What you are asked to do:
Copy each line containing the word "will" from the records that follow, please.

Data for analysis:
________

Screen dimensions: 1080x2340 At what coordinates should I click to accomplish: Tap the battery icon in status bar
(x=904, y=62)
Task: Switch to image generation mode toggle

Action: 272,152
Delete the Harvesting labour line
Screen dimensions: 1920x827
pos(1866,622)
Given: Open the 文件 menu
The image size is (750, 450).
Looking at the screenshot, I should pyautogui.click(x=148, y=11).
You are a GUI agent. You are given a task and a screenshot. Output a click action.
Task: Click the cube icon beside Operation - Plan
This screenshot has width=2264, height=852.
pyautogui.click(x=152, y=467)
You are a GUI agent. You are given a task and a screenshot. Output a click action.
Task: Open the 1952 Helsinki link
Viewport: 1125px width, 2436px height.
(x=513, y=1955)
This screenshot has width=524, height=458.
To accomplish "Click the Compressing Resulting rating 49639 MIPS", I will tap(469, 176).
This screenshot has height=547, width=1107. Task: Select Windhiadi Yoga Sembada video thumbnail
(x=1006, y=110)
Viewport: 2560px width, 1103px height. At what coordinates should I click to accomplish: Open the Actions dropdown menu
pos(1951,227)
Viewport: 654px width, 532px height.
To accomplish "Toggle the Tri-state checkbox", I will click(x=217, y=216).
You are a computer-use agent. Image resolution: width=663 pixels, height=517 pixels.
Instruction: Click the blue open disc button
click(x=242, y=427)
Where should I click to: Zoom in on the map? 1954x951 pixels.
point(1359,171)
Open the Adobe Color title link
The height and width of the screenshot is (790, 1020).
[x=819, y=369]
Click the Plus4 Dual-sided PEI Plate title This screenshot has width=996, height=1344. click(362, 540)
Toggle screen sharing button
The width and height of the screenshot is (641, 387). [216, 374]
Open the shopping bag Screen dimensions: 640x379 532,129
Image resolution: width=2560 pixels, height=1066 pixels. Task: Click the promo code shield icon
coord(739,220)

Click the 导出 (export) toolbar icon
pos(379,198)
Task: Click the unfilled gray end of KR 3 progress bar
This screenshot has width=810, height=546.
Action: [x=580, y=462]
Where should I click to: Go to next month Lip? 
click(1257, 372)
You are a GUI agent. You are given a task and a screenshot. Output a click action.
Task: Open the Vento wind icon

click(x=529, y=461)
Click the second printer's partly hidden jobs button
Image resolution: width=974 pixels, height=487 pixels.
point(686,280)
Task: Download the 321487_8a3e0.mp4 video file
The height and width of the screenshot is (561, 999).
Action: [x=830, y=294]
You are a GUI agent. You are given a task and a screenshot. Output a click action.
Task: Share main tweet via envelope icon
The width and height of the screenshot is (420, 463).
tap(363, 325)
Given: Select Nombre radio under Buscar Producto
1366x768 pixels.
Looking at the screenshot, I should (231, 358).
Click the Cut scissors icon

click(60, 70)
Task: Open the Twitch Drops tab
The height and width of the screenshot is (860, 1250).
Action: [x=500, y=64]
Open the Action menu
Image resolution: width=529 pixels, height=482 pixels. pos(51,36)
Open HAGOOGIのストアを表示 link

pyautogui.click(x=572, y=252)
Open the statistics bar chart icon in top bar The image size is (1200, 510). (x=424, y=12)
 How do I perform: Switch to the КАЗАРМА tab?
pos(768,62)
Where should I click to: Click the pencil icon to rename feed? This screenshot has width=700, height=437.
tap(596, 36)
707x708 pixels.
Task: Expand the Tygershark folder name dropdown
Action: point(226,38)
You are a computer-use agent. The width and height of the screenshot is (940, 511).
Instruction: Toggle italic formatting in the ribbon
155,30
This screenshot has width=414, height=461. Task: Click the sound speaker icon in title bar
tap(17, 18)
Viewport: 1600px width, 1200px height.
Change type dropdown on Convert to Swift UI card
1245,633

________

Reply:
To accomplish "Click the Compressing Resulting rating 49639 MIPS", I will tap(469, 176).
To accomplish "Toggle the Tri-state checkbox", I will click(x=217, y=216).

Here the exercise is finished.